No. The Certified in Financial Forensics (CFF) credential from the AICPA is one of several professional designations forensic accountants hold. Others include Certified Fraud Examiner (CFE) from the ACFE, Master Analyst in Financial Forensics (MAFF) from NACVA, and Certified Forensic Accountant (Cr.FA) from the American College of Forensic Examiners. Many testifying experts at Tier 1 firms hold a PhD in economics or accounting rather than a CFF.
How long does a forensic accounting engagement take?
Divorce engagements typically run 2 to 6 months. Shareholder dispute and fraud investigation engagements run 4 to 18 months. Commercial damages litigation runs the length of the case, often 18 to 36 months from engagement to trial.
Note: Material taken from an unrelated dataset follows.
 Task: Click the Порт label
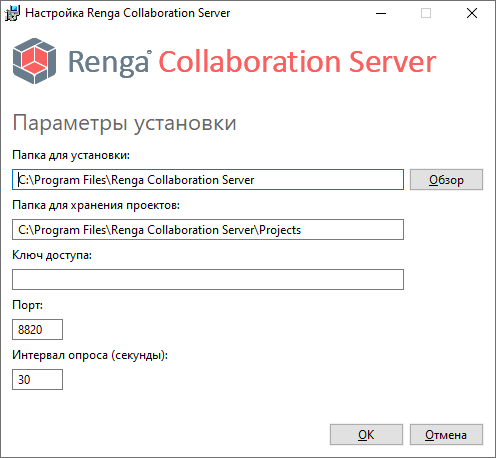tap(28, 305)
Securities class action work often spans multiple years through certification, summary judgment, settlement, or trial.

Bottom line

Forensic accountants bill $400 to $1,200 per hour for testifying experts and $250 to $600 per hour for non-testifying staff in 2026, with partner-level day rates of $5,000 to $15,000 for trial and deposition. Engagement totals range from $5,000 for a simple divorce to several million for securities class action work. Match the firm tier to the case stakes, cap retainers, require monthly invoicing, and build fee recovery into the case strategy where statutes or contracts allow.

Sources and methodology

Pricing ranges drawn from: AICPA Forensic and Valuation Services (FVS) Section practice benchmarks and member surveys; published case retentions and disclosed billing rates from Berkeley Research Group (BRG), FTI Consulting, AlixPartners, Stout Risius Ross, Charles River Associates, Cornerstone Research, and Analysis Group; AICPA Certified in Financial Forensics (CFF) credential holder survey data; ACFE Certified Fraud Examiner compensation benchmarks; Robert Half Salary Guide 2026 litigation support and forensic accounting roles; Federal Rule of Evidence 702 and state equivalents for testifying expert qualification standards; SOX Section 304, RICO, and state UTPA fee-shifting statutes for prevailing-party recovery framework. Ranges reflect typical 2026 US market pricing and are not quotes for any specific engagement.